As per the answer mentioned above, I'm trying to separate the process and use external tools to create the following flow.
I'm currently getting an error when arriving at bzcat, this is what I have to build line that executes the above:
pipeline = [filename[1:3] + " && ", # Change drive to H so that TAR can find the file without a drive name (doesn't like absolute paths, apparently).

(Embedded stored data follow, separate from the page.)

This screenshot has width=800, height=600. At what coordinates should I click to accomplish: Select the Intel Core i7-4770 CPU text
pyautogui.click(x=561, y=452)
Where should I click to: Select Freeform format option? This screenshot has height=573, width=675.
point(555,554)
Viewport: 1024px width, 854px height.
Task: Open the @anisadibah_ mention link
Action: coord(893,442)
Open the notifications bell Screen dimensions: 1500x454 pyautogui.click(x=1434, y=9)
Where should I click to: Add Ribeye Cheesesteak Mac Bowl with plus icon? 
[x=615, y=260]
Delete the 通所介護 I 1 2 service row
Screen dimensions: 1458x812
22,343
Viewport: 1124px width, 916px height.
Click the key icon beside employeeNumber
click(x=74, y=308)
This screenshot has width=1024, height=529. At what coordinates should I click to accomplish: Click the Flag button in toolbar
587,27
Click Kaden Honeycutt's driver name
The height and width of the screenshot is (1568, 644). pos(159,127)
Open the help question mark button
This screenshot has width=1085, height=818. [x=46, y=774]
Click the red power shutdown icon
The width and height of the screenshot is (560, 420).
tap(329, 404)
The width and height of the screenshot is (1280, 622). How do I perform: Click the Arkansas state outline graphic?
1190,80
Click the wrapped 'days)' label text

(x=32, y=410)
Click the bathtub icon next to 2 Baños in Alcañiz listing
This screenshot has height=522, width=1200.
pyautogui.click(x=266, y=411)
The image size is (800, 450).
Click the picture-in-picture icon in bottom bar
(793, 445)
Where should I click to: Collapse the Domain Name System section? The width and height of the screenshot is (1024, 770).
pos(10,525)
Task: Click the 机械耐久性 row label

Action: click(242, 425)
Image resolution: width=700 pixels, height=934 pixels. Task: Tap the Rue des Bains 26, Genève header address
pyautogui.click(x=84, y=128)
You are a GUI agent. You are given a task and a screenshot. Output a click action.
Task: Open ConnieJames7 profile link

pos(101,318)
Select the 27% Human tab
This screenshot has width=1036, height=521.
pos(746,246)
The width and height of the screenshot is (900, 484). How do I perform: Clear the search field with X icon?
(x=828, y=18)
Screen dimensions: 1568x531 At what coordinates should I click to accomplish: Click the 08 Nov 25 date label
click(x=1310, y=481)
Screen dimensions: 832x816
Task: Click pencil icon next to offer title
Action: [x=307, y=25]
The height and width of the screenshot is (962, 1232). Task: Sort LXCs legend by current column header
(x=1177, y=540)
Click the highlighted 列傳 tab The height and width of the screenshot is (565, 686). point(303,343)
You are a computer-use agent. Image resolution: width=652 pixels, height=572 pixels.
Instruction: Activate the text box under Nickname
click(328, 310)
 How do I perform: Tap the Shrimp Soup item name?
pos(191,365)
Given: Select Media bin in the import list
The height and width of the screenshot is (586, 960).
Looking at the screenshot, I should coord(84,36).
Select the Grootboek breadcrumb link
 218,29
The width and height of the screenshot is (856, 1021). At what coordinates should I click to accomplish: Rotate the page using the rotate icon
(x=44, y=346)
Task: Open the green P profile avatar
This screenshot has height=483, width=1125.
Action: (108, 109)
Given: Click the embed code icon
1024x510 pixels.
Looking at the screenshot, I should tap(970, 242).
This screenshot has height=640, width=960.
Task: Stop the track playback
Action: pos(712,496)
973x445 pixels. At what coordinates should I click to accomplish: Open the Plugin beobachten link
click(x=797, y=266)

'"C:\\Tools\\GnuWin32\\gnuwin32\\bin\\bsdtar" vxOf ' + filename_nodrive + ' "*.bz2"', # Call to tar, outputs to stdin
" | C:\\Tools\\GnuWin32\\gnuwin32\\bin\\bzcat.exe"#, # Forward its output to bzcat
' | python "D:\Cloud\Dropbox\Coding\GitHub\pyTwitter\pyTwitter_filehandling.py"', # Extract Tweets
' | "C:\Program Files\PostgreSQL\9.4\bin\psql.exe" -1f copy.sql ' + secret_login_d
]
module_call = "".join(pipeline)
module_call = "H: && "C:\Tools\GnuWin32\gnuwin32\bin\bsdtar" vxOf "Twitter datastream/Sourcefiles/archiveteam-twitter-stream-2013-01.tar" "*.bz2" | C:\Tools\GnuWin32\gnuwin32\bin\bzcat.exe | python "D:\Cloud\Dropbox\Coding\GitHub\pyTwitter\pyTwitter_filehandling.py" | "C:\Program Files\PostgreSQL\9.4in\psql.exe" -1f copy.sql "user=xxx password=xxx host=localhost port=5432 dbname=xxxxxx""
When executing the code for TAR, the TAR file is outputted to the CMD prompt, hinting me that all is well. However, the bzcat line brings an error:
x 01/29/06/39.json.bz2
bzcat.exe: Data integrity error when decompressing.
Input file = (stdin), output file = (stdout)
It is possible that the compressed file(s) have become corrupted.
You can use the -tvv option to test integrity of such files.
Running -tvv gives me:
huff+mtf data integrity (CRC) error in data
I've tried to extract the same archive with 7-zip (GUI): this still works. Any help on how to troubleshoot this would be greatly appreciated. I'm running Windows 8.1 with GNUWin32.
bsdtar.exe is translating newline bytes in the file data into the DOS CRLF sequence resulting in a corrupted bzip2 output stream.
GNU tar worked when using relative paths but it does not handle absolute paths in Windows.
Your best bet is to use 7-zip instead:
7z.exe x -so -ir!*.json.bz2 archive.tar | bzcat | ...